Quando uma guerra se torna mundial? A resposta parece óbvia: quando passa a envolver todos os países do mundo. Mas, convenhamos, nem todas as nações do planeta se engajaram nos dois grandes conflitos globais do século 20. E se pensarmos que as duas grandes guerras em algum momento começaram como conflitos regionais não é difícil imaginar que, no futuro, possamos olhar para a guerra na Ucrânia como o ato número 1 da Terceira Guerra Mundial.
É muito mais fácil nomear ou classificar episódios com distanciamento histórico. As pessoas, em 1760, não sabiam que estavam inaugurando a Revolução Industrial. Nem quem vivia na Idade Média se considerava nesse tempo. Essas classificações só foram feitas décadas ou séculos depois, quando o processo já estava consolidado.
Embora o mundo ensaiasse há anos pular no abismo, muito dificilmente alguém, em 28 de junho de 1914, teria visto no assassinato do arquiduque Francisco Ferdinando em Sarajevo como o início da Primeira Guerra Mundial. Mesmo o analista mais visionário teria dificuldades para classificar a invasão da Polônia pelas tropas nazistas, em 1º de setembro de 1939, como o estopim da Segunda Guerra Mundial - os EUA só se envolveriam dois anos depois na guerra, a partir de Pearl Harbor.
Em ambos os casos, o jogo de alianças já estava alinhavado para que um ataque contra um parceiro acabasse arrastando todo um grupo de países para o inferno. Não era muito diferente do que há hoje. No caso da Organização do Tratado do Atlântico Norte (Otan), um ataque contra um membro é considerado um ataque contra todos.
Alguns cientistas sociais, como Paul Poast, da Universidade de Chicago, defendem que, no futuro, o 24 de fevereiro de 2022, que marca o início da invasão russa da Ucrânia, será visto como o primeiro episódio da Terceira Guerra Mundial. Isso porque, para esse pesquisador, armar ou financiar um dos lados é também uma forma de participar da guerra. Como se sabe, Estados Unidos, Reino Unido, Alemanha, Holanda, Polônia e Bélgica estão fornecendo para a Ucrânia armamentos como mísseis do tipo Javelin e Stinger. Alguns países europeus, inclusive, têm facilitado o recrutamento de voluntários para a legião estrangeira ucraniana, e a Polônia é um dos principais caminhos pelos quais esse apoio tem passado.
Do lado russo, Vladimir Putin usa um segundo país para concentrar tropas - Belarus (olha o jogo de alianças aí) - e tem buscado o apoio de uma grande potência, a China. Ataques russos com desinformação e propaganda fazem o reitor da Universidade Estatal de Mariupol, Mykola Trofymenko, também pensar que a Terceira Guerra Mundial começou "há muito tempo".

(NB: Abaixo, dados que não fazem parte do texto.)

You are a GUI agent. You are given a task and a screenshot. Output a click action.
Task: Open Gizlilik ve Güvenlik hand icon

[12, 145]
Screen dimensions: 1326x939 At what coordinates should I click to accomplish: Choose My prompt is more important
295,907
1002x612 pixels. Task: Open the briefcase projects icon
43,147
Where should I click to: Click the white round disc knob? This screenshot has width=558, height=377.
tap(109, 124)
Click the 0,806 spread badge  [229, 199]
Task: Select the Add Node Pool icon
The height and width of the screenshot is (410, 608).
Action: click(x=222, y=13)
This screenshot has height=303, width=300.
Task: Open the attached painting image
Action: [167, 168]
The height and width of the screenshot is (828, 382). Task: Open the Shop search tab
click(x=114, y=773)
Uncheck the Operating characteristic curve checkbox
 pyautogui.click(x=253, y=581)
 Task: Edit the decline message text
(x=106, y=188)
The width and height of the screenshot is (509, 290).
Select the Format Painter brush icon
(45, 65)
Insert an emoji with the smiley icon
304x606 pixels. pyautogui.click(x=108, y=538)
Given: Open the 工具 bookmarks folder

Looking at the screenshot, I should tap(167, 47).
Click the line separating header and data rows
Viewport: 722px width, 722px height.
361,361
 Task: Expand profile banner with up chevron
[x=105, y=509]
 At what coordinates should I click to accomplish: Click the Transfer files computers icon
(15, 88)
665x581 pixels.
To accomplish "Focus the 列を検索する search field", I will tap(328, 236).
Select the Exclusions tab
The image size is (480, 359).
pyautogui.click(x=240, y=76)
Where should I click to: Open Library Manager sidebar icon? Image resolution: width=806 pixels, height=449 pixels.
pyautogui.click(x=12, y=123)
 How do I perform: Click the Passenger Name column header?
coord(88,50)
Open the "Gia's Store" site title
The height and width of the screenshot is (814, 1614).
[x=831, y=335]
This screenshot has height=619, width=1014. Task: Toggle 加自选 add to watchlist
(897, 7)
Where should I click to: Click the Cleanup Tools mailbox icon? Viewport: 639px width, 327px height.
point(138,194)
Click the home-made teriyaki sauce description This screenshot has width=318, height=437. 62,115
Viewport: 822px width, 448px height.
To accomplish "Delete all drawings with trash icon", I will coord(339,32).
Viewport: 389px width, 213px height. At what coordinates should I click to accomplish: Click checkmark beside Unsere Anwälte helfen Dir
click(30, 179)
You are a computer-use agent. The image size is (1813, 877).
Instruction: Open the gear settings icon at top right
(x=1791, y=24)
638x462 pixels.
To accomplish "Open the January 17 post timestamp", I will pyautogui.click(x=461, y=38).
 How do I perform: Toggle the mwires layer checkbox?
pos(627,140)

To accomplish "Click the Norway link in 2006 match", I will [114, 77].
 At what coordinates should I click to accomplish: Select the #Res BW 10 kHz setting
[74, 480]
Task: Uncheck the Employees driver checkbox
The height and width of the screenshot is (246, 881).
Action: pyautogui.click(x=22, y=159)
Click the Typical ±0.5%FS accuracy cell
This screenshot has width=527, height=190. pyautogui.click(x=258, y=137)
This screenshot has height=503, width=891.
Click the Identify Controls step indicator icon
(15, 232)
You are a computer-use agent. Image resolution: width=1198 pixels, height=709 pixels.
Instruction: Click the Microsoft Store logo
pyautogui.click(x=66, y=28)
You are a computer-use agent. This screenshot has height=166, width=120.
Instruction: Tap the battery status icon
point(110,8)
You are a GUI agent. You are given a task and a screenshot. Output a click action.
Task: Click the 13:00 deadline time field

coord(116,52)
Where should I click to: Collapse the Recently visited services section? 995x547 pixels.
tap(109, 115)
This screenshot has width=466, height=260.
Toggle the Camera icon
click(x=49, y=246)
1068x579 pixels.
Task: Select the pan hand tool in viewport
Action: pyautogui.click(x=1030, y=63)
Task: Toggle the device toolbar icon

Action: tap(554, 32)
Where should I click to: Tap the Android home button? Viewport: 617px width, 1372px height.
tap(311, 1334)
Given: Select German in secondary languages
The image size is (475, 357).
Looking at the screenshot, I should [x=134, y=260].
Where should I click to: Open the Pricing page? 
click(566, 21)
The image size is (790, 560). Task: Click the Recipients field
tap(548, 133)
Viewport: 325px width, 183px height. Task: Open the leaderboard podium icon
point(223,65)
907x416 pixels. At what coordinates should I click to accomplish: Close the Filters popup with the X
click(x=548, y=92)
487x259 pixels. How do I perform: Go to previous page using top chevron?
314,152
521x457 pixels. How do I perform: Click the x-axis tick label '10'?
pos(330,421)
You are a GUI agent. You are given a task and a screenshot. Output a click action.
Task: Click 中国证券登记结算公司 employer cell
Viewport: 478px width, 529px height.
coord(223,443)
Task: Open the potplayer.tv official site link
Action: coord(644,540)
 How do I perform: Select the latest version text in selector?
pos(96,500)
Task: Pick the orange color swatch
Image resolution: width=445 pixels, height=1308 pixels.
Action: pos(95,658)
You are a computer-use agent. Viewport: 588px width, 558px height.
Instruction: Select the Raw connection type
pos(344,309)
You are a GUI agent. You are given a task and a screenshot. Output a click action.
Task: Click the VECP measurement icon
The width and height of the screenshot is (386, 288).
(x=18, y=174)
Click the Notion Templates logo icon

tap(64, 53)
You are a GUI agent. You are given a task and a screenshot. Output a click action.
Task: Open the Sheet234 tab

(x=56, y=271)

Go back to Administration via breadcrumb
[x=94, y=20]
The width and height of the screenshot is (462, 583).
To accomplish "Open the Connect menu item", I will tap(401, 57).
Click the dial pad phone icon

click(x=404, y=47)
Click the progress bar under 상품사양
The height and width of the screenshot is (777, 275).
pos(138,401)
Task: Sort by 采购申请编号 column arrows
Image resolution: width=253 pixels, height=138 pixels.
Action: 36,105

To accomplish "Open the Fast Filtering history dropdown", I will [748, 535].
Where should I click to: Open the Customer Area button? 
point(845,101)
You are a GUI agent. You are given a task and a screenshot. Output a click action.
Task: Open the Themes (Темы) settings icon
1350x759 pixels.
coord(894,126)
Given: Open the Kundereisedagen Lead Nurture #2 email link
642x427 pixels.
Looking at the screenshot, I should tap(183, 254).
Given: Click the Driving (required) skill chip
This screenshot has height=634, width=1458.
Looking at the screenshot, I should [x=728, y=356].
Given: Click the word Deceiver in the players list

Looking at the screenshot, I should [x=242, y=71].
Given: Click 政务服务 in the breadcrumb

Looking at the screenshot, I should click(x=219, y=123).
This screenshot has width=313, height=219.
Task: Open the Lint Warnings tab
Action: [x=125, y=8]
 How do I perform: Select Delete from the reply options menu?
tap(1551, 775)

- O conflito já começou há muito tempo por meio de ações de desacreditar a democracia com recurso à desinformação em larga escala e que a Ucrânia é apenas uma etapa - disse ele.
Não sejamos ingênuos: esse nunca foi um confronto entre Rússia e Ucrânia. É entre Rússia e Otan, tendo como palco a Ucrânia. Ao falarmos Otan estamos nos referindo a 30 países já engajados de uma forma ou de outra. Ainda que os combates não evoluam - tomara! - para uma Terceira Guerra Mundial, a crise na Ucrânia tem todas as características de conflitos nos moldes da Guerra Fria, que, de fria, não teve nada. Entre 1945 e 1989, ainda que as tropas de EUA e URSS não tenham se enfrentado diretamente, exércitos aliados ou grupos armados foram financiados pelas duas potências na Coreia (1950-1954), Vietnã (1955-1975) e Afeganistão (1979-1989), as chamadas guerras por procuração. Que a Otan luta na Ucrânia em 2022 por procuração não há dúvidas. Mas o que vai definir se esse conflito evoluirá para a Terceira Guerra Mundial serão os próximos passos. Um ataque à Polônia ou uso de armas de destruição em massa por Vladimir Putin certamente seriam o casus belli (expressão latina para designar um fato considerado suficientemente grave pelo Estado ofendido para declarar guerra ao ofensor), algo que ninguém quer. Mas o próprio Ocidente não traçou as linhas vermelhas a que Putin não poderia cruzar. Tivesse feito isso quando as tropas russas se avolumavam nas cercanias da Ucrânia desde novembro, talvez hoje a história fosse outra.